0.0% of residents lived in urban areas, while 100.0% lived in rural areas.

There were 71 households in Tamaha, of which 28.2% had children under the age of 18 living in them. Of all households, 56.3% were married-couple households, 25.4% were households with a male householder and no spouse or partner present, and 11.3% were households with a female householder and no spouse or partner present. About 22.5% of all households were made up of individuals and 14.1% had someone living alone who was 65 years of age or older.

There were 99 housing units, of which 28.3% were vacant. The homeowner vacancy rate was 0.0% and the rental vacancy rate was 0.0%.

Racial composition as of the 2020 census
| Race | Number | Percent |
|---|---|---|
| White | 111 | 73.0% |
| Black or African American | 0 | 0.0% |
| American Indian and Alaska Native | 21 | 13.8% |
| Asian | 0 | 0.0% |
| Native Hawaiian and Other Pacific Islander | 0 | 0.0% |
| Some other race | 4 | 2.6% |
| Two or more races | 16 | 10.5% |
| Hispanic or Latino (of any race) | 7 | 4.6% |

===2000 census===

As of the census of 2000, there were 198 people, 73 households, and 54 families residing in the town. The population density was 30.8 PD/sqmi. There were 109 housing units at an average density of 17.0 per square mile (6.6/km^{2}). The racial makeup of the town was 84.34% White, 8.59% Native American, and 7.07% from two or more races.

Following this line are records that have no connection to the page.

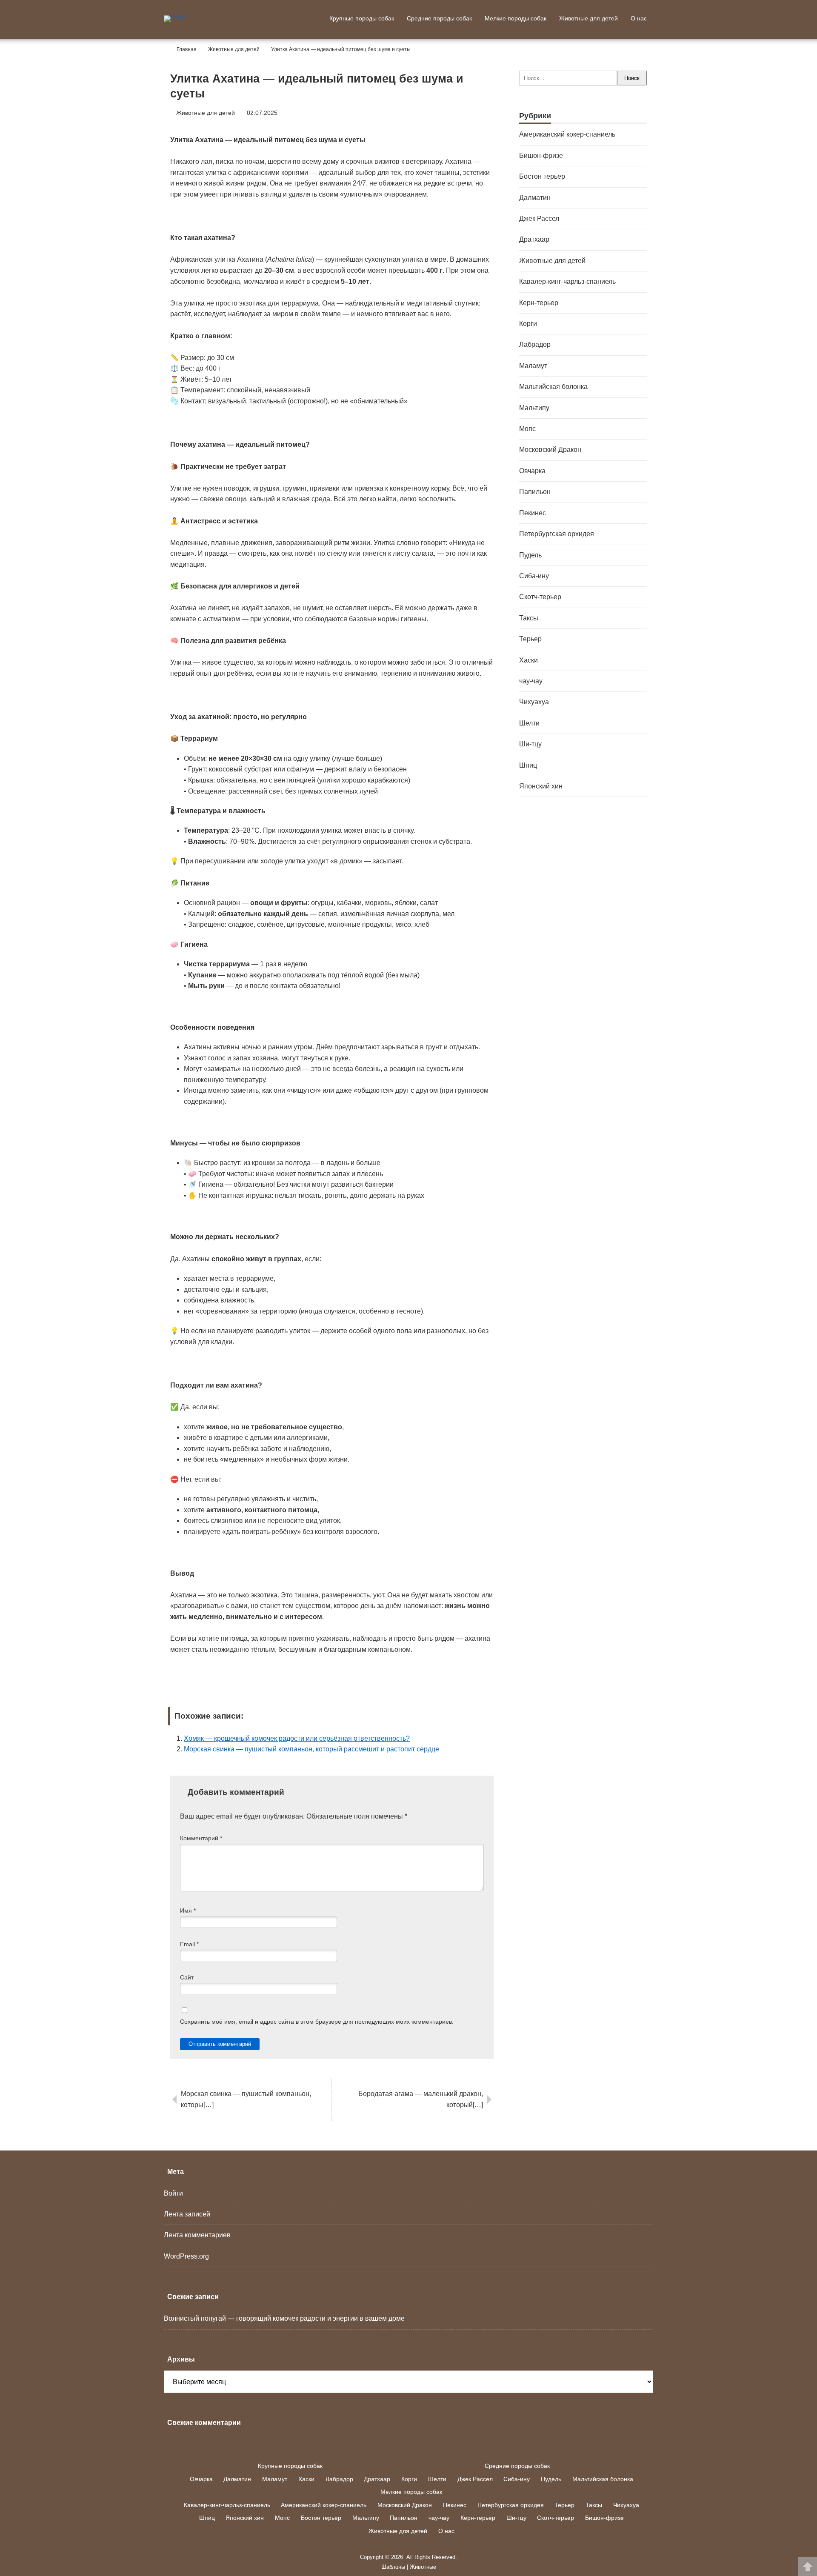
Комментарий (201, 1838)
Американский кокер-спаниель (567, 134)
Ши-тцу (530, 744)
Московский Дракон (550, 449)
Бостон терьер (542, 176)
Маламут (533, 365)
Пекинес (532, 513)
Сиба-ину (534, 576)
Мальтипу (534, 407)
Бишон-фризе (541, 155)
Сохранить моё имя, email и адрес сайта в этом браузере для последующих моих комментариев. (317, 2022)
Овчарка (532, 470)
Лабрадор (535, 344)
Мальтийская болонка (553, 386)
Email (189, 1944)
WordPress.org (186, 2256)
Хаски (528, 660)
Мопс (527, 428)
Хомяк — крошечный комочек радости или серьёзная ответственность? (297, 1738)
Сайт (187, 1977)
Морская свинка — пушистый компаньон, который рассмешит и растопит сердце (311, 1749)
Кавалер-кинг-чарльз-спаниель (567, 281)
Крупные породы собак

There were 73 households, out of which 23.3% had children under the age of 18 living with them, 64.4% were married couples living together, 6.8% had a female householder with no husband present, and 24.7% were non-families. 20.5% of all households were made up of individuals, and 11.0% had someone living alone who was 65 years of age or older. The average household size was 2.71 and the average family size was 3.16.

In the town, the population was spread out, with 24.7% under the age of 18, 4.0% from 18 to 24, 21.2% from 25 to 44, 29.8% from 45 to 64, and 20.2% who were 65 years of age or older. The median age was 44 years. For every 100 females, there were 112.9 males. For every 100 females age 18 and over, there were 109.9 males.

The median income for a household in the town was $29,250, and the median income for a family was $35,938. Males had a median income of $27,500 versus $16,563 for females. The per capita income for the town was $11,628. About 4.3% of families and 8.9% of the population were below the poverty line, including none of those under the age of eighteen and 22.6% of those 65 or over.

==In popular culture==
Tamaha is the setting for the 2024 Marvel television miniseries Echo, although actual filming took place in Georgia.